Ce récit est celui d’un roi très riche et puissant et cependant fort malheureux car il n’a pas d’héritier. Un soir, qu’il erre dans les ténèbres, il rencontre quatre derviches qui viennent de décider de se raconter leurs aventures respectives pour rester éveillés. Ils acceptent que le roi partage leurs récits et quand les deux premiers derviches eurent narré leur périple rocambolesque (ils auraient pu inventer l’équivalent de ce qualificatif avant que Ponson du Terrail ne s’essaie à l’écriture), le roi leur demande de l'écouter car il veut lui aussi raconter les folles aventures advenues à la fille de son vizir qui tentait de sauver son père de la peine capitale encourue pour cause de mensonge. Cette jeune fille voulait prouver au roi que son père n’avait pas menti. Les aventures des deux derniers derviches sont un peu « expédiées » par l’auteur. Il faut préciser qu’il avait déjà fait preuve de beaucoup d’imagination pour narrer les précédentes et qu’il commençait à se répéter et à épuiser ses ressources. Ce texte est construit selon le principe de l’enchâssement ou de la mise en abyme, ce qui facilite la redite car l’histoire, s’inscrivant dans une autre histoire, en reprend souvent les mêmes éléments et les mêmes causes.

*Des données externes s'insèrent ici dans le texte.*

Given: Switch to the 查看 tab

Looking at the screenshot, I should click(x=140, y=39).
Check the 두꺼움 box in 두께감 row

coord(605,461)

Ces aventures surréalistes, relevant davantage du conte que de la réalité, sont fondées sur un schéma qui semble toujours identique : un marchand riche, même très riche, ou un prince tout aussi riche, part pour un long périple avec un objectif noble et, chemin faisant, il croise une femme sublime, inaccessible, qu’il parvient cependant à séduire et à emmener avec lui, mais, en cours de route, il est attaqué par des bandits ou autres adversaires tout aussi inquiétants et mal intentionnés qui le battent à mort ou presque. A ce moment surgit, soit un vieillard, soit une sorcière, soit un chaman, qui lui rend vie, santé et fortune mais, hélas, la belle est souvent la victime de ces violentes échauffourées. Le héros, quant à lui, revient presque toujours à son point de départ en ayant acquis ou développé sa fortune et sa réputation.

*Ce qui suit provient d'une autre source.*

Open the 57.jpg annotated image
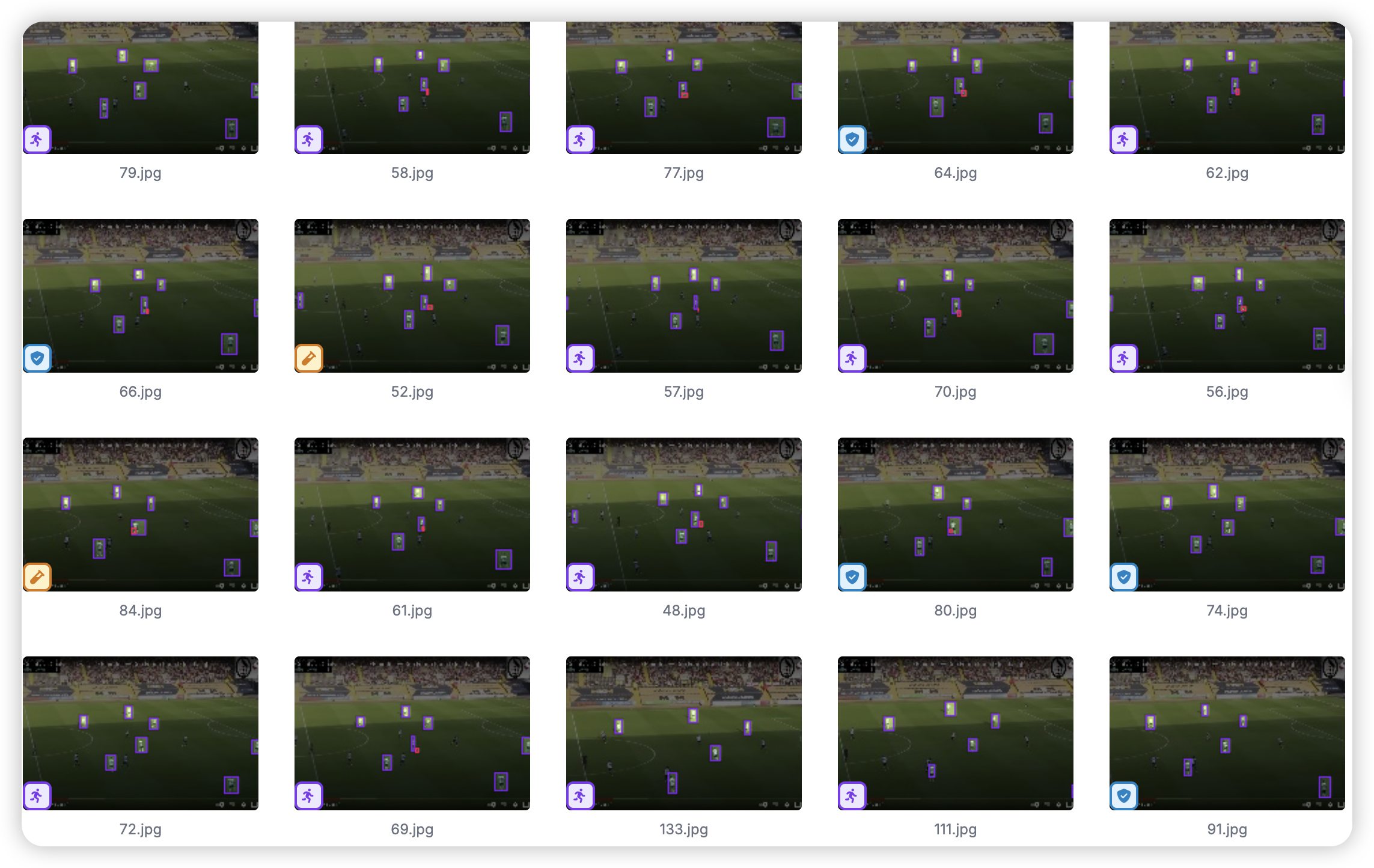 [x=684, y=296]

Ces histoires, si elles peuvent paraître fantastiques, surgissent tout droit de la folle imagination des poètes de l’Orient médiéval mais ne s’inspirent pas moins de quelques réalités historiques qu’il serait intéressant d’étudier de façon plus précise. Elles réservent, pour un grand nombre d’entre elles, une place importante aux marchands qui ont sillonné les mers et les terres entre Ceylan et la Méditerranée occidentale, afin d’approvisionner les fameuses « échelles d’Orient » où les Occidentaux venaient, depuis les Croisades, acheter les produits de la lointaine Chine et du Sud-est asiatique. Ce sont eux qui ont permis aux marchandises de voyager plus loin que les hommes malgré les aléas de ces expéditions si bien mises en scène dans les récits. Il faudrait aussi analyser plus finement la présence systématique de la belle qui, comme dans les poésies de l’amour courtois, n’est peut-être que la métaphore de la connaissance, de la liberté, de la justice, … que les « Quatre derviches et un roi cherchent à poursuivre (comme) leur but » ultime.